Peter memutar gelas di tangannya. Hingar bingar musik tidak membuatnya gembira. Hatinya terlalu marah, terlalu kesal, hingga rasanya ingin membantu gelas atau memukul seseorang. Ia datang dengan susap payah menemui Dion, merendahkan harga diri dan memohon, tapi kakaknya itu sama sekali tidak memandangnya. Sepertinya, bagi Dion dirinya tidak berarti apa apa. Bukankah mereka masih satu darah? Biarpun dari ibu yang berbeda. Apa salahnya memperlakukannya layaknya adik kandung? Berbagi hal yang sama termasuk perusahaan dan restoran?
Penampilan Dion bagi banyak orang memang dianggap lemah. Tinggi, kurus, dan berwajah pucat. Terlihat sakit-sakitan dan tidak punya tenaga. Namun, hanya keluarganya yang tahu persis, kalau penampilan bisa menipu. Dion sangat tangguh dalam berbisnis. Perusahaan kayu yang sekarang dipegang keluarganya, dulu Dion yang menangani. Dari perusahaan biasa saja dengan omset kecil, menjadi besar dengan produksi yang lancar. Semua keluarganya Makmur karena itu. Bahkan mamanya sering sekali ke luar negeri untuk belanja.
"Enak sekali kalian, aku yang kerja banting tulang, Tapi, kalian yang menghambur-hamburkannya!" Kemarahan Dion meledak saat tahu keluarganya menggunakan uang perusahaan untuk foya-foya. Tidak ada yang merasa bersalah, semua menganggapo sudah sewajarnya sedikit bersenang-senang.
Sampai dua tahun kemudian, Dion memutuskan untuk meninggalkan perusahaan. Entah apa alasannya tidak ada yang tahu. Sepertinya pemicu utama adalah kematian sang nenek yang meninggalkan warisan berupa restoran.

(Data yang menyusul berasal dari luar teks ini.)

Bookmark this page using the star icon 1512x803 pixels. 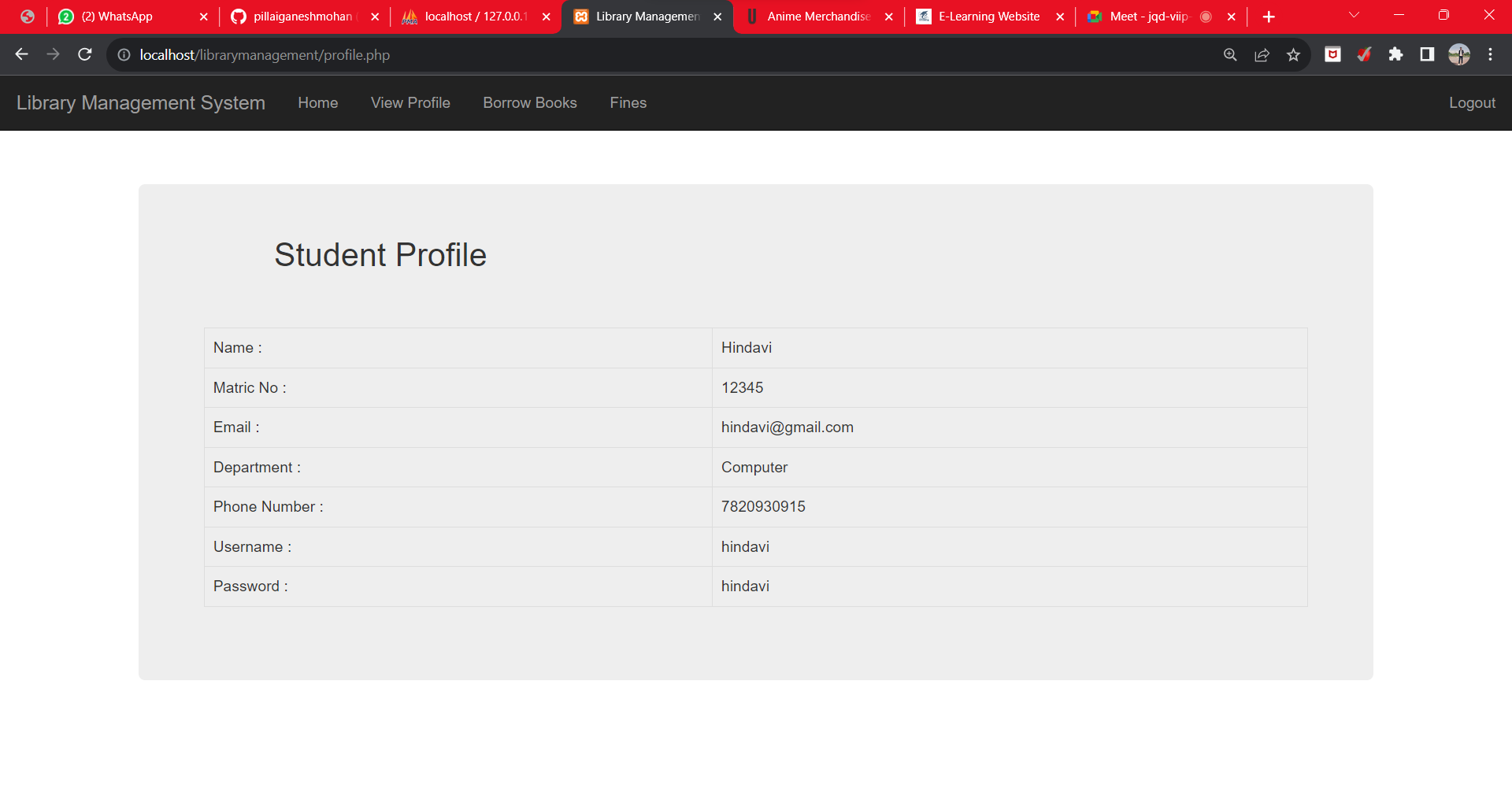coord(1294,55)
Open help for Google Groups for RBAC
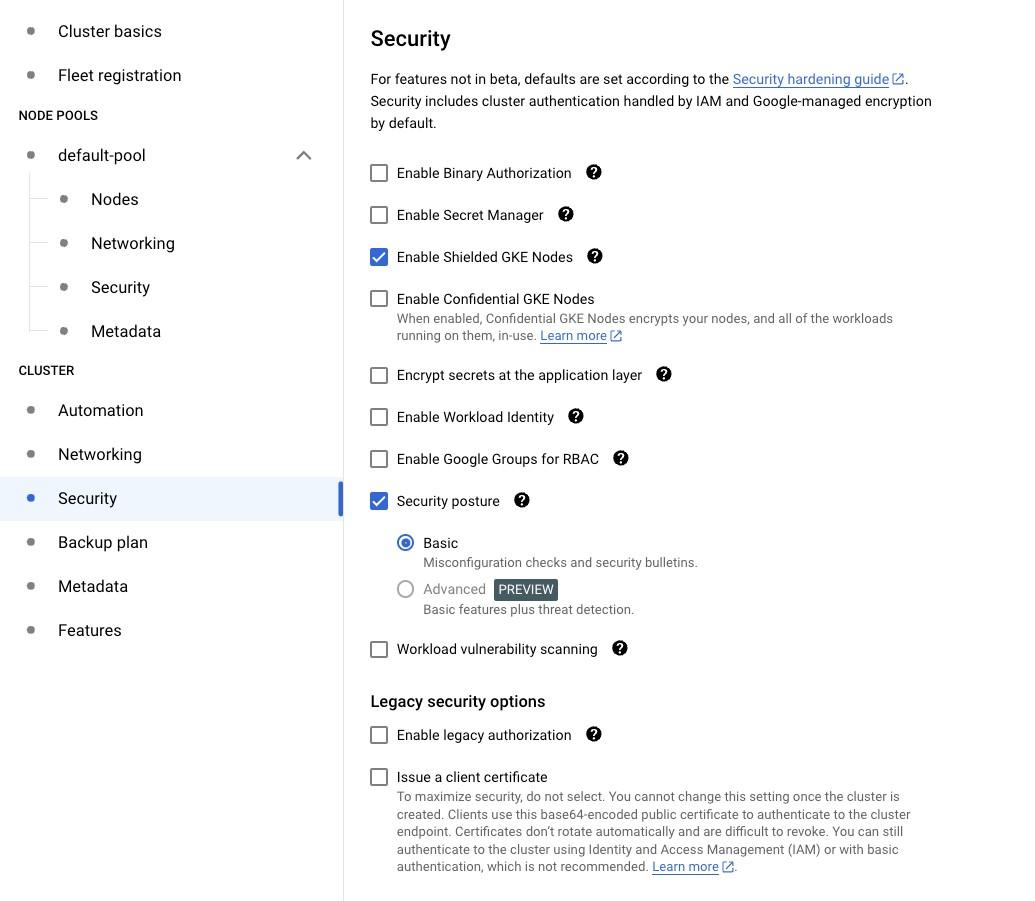This screenshot has height=901, width=1035. [620, 458]
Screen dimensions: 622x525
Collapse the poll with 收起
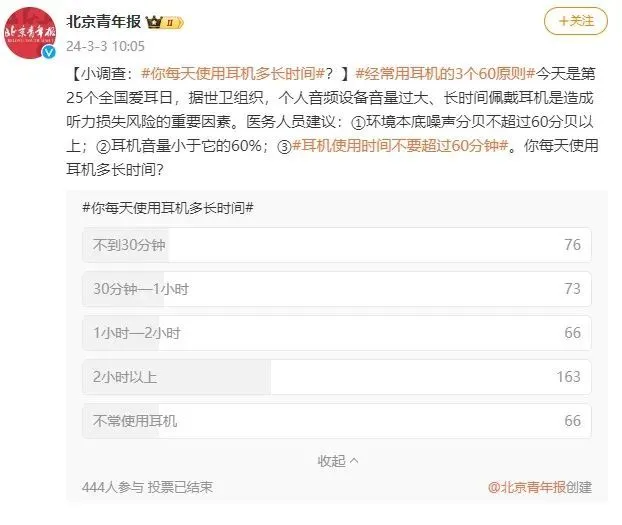pyautogui.click(x=337, y=461)
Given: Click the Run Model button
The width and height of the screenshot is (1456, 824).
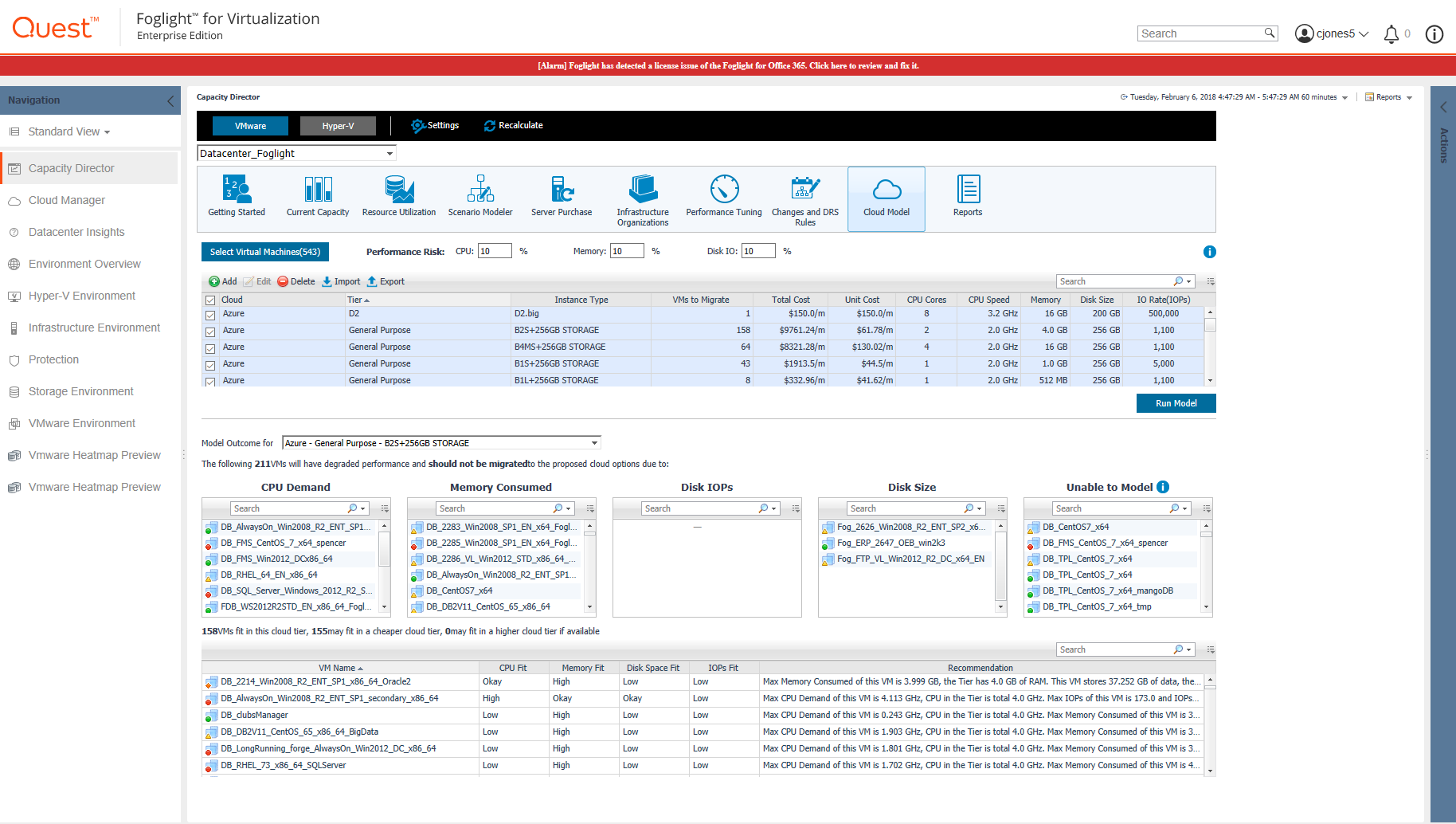Looking at the screenshot, I should 1176,403.
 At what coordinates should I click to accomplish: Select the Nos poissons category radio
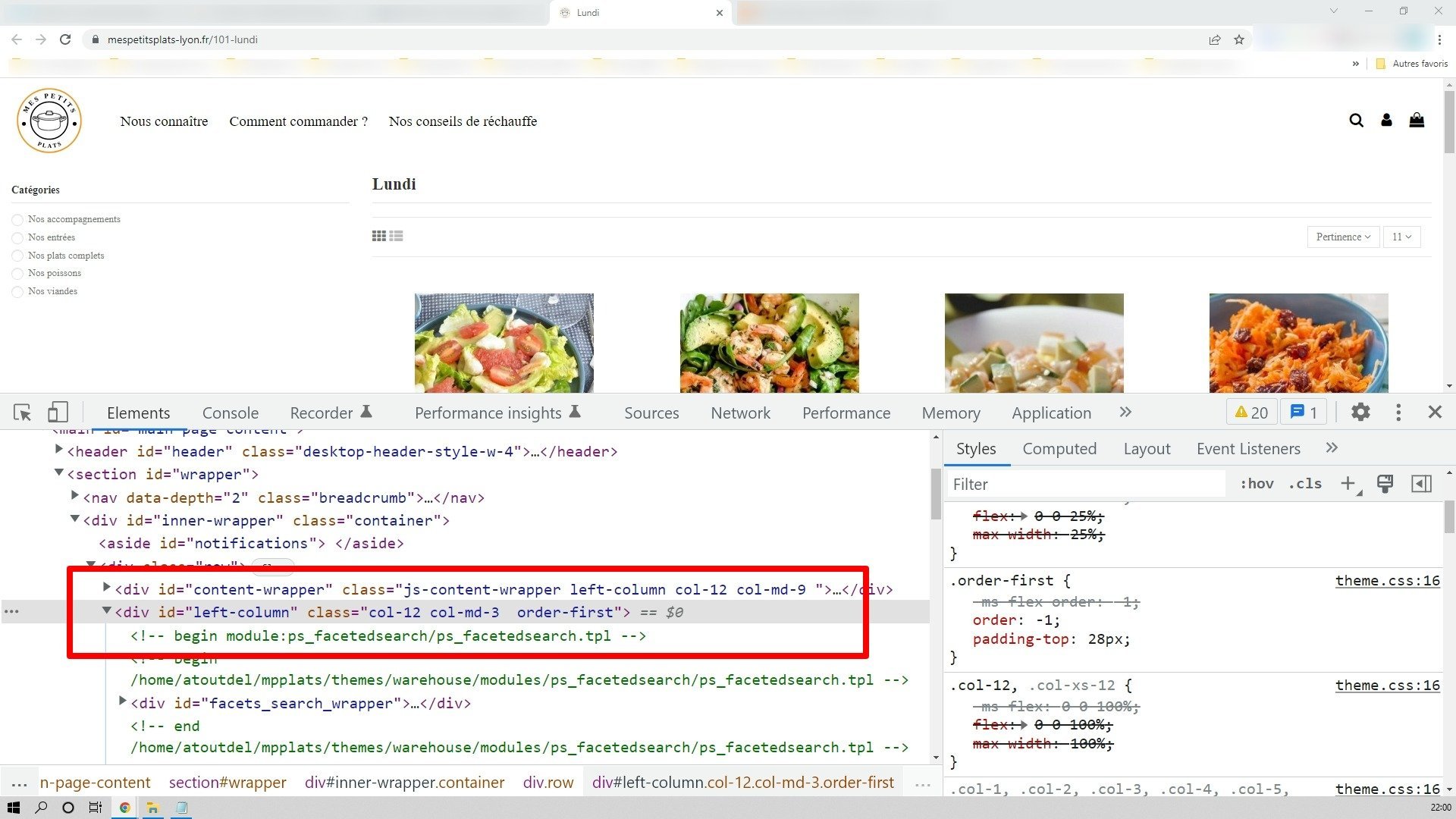(17, 274)
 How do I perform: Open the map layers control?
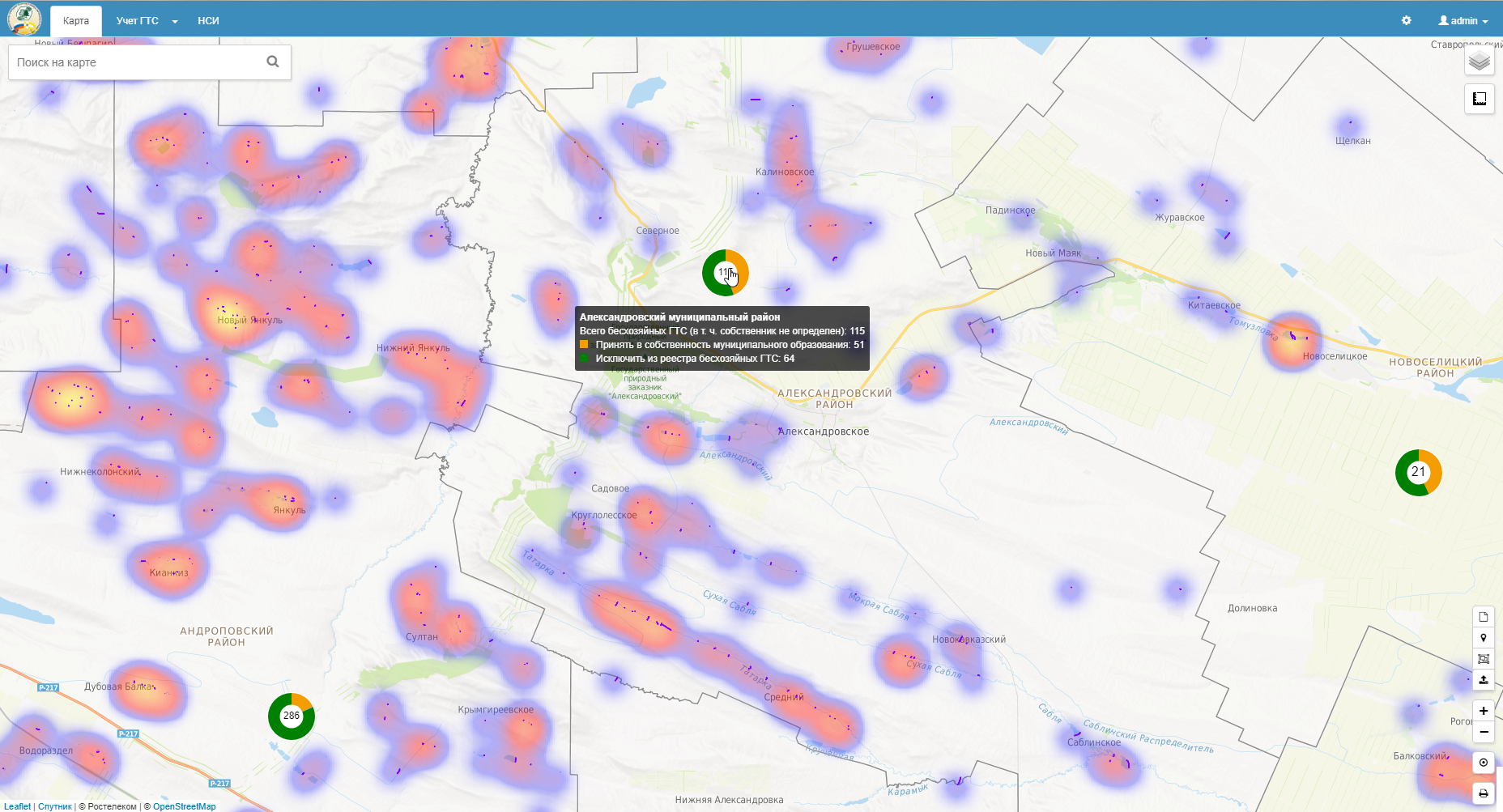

Peter menganggap Dion gila, karena lebih memilih untuk mengelola restoran dari pada menjadi direktur perusahaan. Melepaskan kemewahan hanya demi sebuah restoran. Ternyata, tidak pernah ada yang salah dengan keputusan Dion. Terbukti dengan restoran yang semakin maju, dan perusahaan kayunya yang semakin menurun produksinya setelah tidak ada Dion.
Peter baru tahu setelah mendapat penjelasan dari Andini, kalau nilai restoran itu sangat besar. Selain tanahnya yang luas, dan letaknya strategis, restoran itu juga sangat terkenal dengan masakannya yang enak. Rasa iri kembali menguasainya.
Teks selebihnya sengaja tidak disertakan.